*** Information provided Section Begins ***
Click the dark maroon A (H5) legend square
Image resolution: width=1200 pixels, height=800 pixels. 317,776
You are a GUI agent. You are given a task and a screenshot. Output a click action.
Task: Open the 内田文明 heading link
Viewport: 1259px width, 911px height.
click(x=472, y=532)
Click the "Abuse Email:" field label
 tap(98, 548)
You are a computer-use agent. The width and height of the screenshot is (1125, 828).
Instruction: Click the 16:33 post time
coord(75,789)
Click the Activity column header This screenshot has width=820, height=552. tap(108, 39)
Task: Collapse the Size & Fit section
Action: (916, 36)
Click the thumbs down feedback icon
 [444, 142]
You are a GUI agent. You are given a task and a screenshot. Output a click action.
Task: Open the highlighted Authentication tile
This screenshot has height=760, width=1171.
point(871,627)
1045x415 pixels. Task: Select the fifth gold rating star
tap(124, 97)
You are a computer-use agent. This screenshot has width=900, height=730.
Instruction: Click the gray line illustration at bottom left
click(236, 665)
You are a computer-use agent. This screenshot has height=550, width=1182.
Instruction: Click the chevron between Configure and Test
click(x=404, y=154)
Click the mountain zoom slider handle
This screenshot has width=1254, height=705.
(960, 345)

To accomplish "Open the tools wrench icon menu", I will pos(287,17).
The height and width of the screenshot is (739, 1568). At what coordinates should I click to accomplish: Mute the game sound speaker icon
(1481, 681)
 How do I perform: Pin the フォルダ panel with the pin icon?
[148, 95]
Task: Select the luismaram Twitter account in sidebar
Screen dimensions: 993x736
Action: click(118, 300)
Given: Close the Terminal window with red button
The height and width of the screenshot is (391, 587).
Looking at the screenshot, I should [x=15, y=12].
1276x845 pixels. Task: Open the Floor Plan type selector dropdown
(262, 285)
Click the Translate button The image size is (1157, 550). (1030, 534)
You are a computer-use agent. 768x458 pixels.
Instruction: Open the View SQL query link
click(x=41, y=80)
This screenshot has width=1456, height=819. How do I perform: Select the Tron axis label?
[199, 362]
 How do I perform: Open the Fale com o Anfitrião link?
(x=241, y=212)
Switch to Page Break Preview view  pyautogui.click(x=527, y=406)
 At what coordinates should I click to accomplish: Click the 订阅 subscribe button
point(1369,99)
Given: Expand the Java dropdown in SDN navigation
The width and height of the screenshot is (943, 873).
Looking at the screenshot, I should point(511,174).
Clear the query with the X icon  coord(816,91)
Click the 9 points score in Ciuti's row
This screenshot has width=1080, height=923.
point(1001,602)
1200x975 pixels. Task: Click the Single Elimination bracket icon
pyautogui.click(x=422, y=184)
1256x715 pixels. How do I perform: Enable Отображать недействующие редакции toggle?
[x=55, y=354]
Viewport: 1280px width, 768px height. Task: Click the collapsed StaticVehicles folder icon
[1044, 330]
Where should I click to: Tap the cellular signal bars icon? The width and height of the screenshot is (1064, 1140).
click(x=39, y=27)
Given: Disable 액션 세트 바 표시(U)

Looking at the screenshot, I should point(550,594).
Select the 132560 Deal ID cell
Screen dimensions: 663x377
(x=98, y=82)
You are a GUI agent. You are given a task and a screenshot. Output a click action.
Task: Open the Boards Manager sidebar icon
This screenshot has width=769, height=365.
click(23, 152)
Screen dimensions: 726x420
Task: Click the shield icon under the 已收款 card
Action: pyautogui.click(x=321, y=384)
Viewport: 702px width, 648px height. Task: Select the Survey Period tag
*** Information provided Section Ends ***
Wherever the string "computer" occurs in the records, copy the line it is in.

You are a computer-use agent. The width and height of the screenshot is (1125, 828).
You are a computer-use agent. This screenshot has width=900, height=730.
You are a computer-use agent. This screenshot has height=550, width=1182.
You are a computer-use agent. 768x458 pixels.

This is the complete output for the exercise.